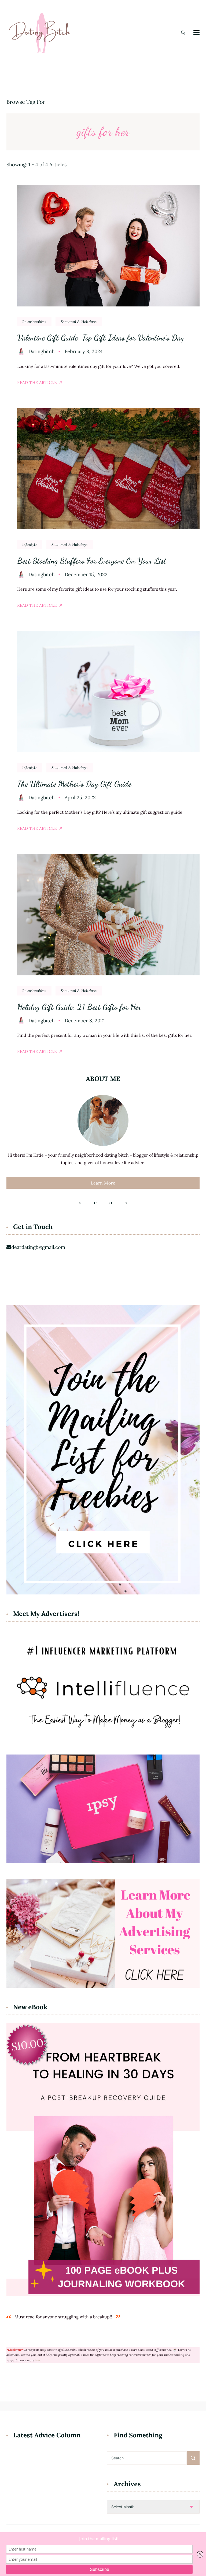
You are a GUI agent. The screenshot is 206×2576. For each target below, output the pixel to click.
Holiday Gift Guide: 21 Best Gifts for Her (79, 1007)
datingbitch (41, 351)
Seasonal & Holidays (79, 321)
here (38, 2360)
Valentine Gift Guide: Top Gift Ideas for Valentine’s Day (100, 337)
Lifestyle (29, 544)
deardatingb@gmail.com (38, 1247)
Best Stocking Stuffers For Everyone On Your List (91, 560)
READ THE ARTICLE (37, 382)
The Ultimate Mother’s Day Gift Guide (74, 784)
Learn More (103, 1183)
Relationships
━━━━━━━━━━━━━━━━
» **Task item**
Return, word for word, the lines from the one containing "The Ultimate Mother’s" through the end of the data above, both ends included, and nothing else.

» **Output**
The Ultimate Mother’s Day Gift Guide (74, 784)
Learn More (103, 1183)
Relationships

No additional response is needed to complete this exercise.